As I stand off at a respectful distance making my observations, the driver’s
door opens with a creak. The man is tall, thin and bearded, with a tumbling
cloud of beautiful salt and pepper hair around his head. Think John Muir in
his later years.
“She’s been around,” I say, nodding at the truck.
He takes a long time to answer, and for a moment I think he’s ignoring
me, which is, of course, his right. Finally he clears his throat and announces,
“It’s been to every state in the Union, except Hawaii.”
I whistle appreciatively.
We talk about the truck. He’s gone through umpteen clutches; this is
his third engine and it’s got nearly 200,000 miles on it.
“She’s been to Alaska many times,” Russ says, as he opens
the hatch at the back of the camper. I peer inside for a moment and take in
a stack of canned goods, coils of rope, a tool box, various personal effects.
I realize I’m invading his home and stop taking inventory.
He is Russ. 65 years old. Ex-US Army Corps of Engineers. A resident, however
impermanent, of Yuma, Arizona. He is a chain smoker.
Talk about the truck leads to talk about carburetors, which leads to talk about
gas prices. He remembers his work on the Alaskan Pipeline like it was yesterday.
“They got their pound of flesh out of us, alright,” he says, without
an ounce of bitterness. “They paid us right, fed us right,” he remembers.

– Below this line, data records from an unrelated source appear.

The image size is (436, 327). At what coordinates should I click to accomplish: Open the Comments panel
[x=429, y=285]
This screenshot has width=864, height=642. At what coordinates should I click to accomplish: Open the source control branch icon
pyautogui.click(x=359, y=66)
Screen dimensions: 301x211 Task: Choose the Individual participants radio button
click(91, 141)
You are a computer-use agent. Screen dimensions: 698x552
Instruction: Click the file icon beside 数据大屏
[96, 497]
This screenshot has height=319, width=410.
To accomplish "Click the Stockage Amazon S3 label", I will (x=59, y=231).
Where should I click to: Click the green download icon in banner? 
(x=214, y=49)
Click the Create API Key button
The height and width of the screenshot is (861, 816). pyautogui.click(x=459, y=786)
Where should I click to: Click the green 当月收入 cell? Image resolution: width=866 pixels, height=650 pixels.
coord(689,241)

He shoots his hand out straight ahead of him like the trajectory of the great
oil-bearing vein.
On the cracked dashboard I see a Dunkin Donuts bag and a Styrofoam coffee cup.
I walk around to the front of the truck, and beyond the hood’s peeling
paint, through the windshield, I notice for the first time a well-fed orange
tabby in the front cleaning himself. He sits regally in a custom-looking seat
covered in shag carpet, most certainly made by Russ.

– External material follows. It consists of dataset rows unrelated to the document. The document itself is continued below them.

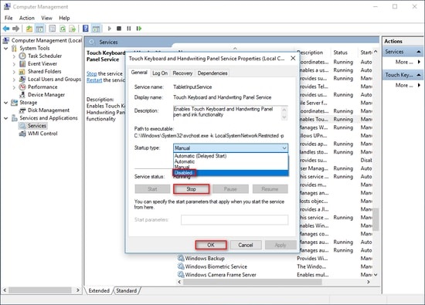Click the Back arrow toolbar icon
Image resolution: width=425 pixels, height=305 pixels.
6,29
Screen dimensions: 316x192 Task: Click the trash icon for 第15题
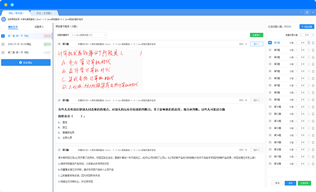313,142
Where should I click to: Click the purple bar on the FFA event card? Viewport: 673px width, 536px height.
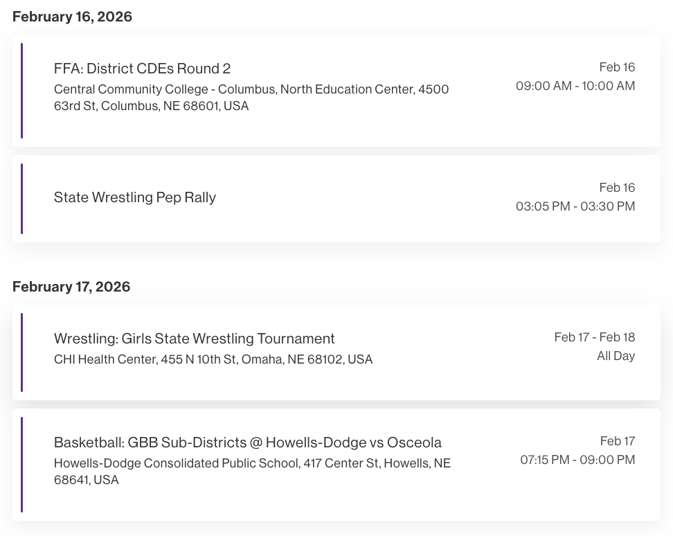(22, 91)
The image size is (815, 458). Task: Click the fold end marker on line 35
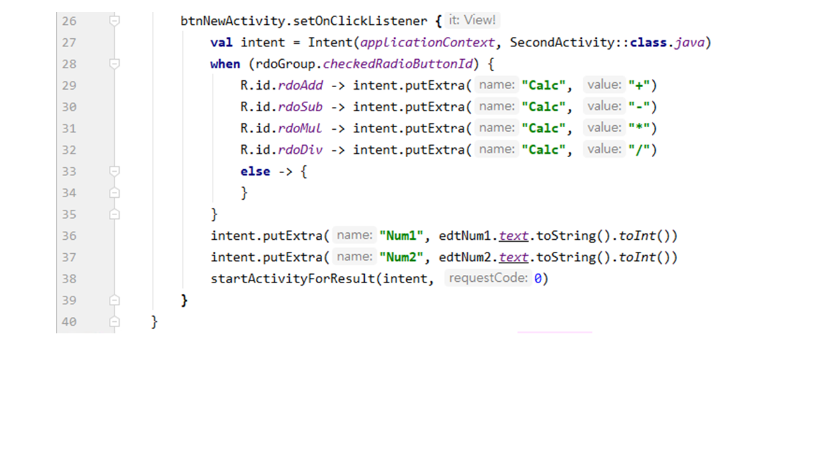[115, 214]
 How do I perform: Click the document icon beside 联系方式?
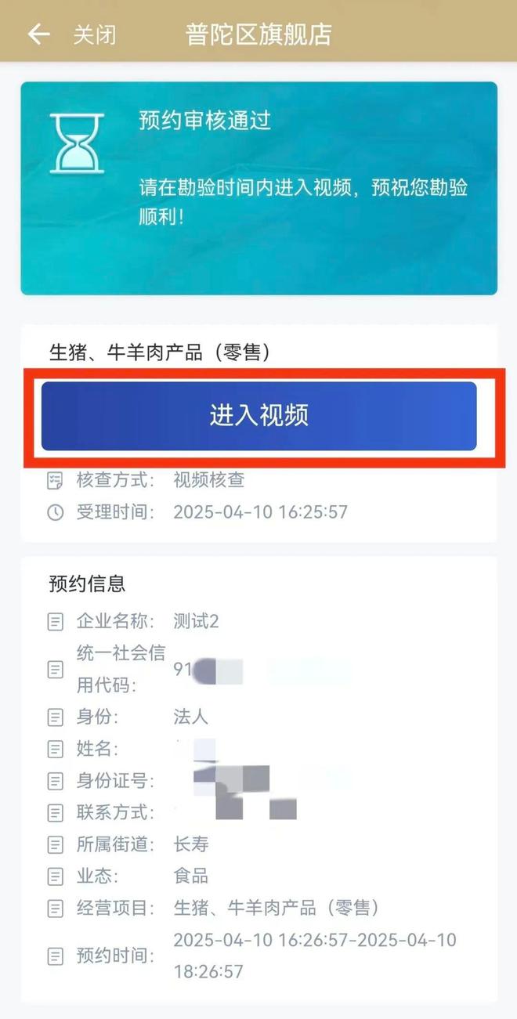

Russ talks about daughters in Tempe, who he will be visiting soon. He wears
a folding pocket knife in a sheath on his belt.
After a while I can feel that I’m prying and I bid him adieu.
For a moment I dream of somehow setting Russ up with a shiny new Toyota Tundra
and cell phone and AAA card in the event he breaks down. But that
would be like giving Woody Guthrie an itinerary or that junk-boat
sailor a GPS system. Somehow it just wouldn’t fit.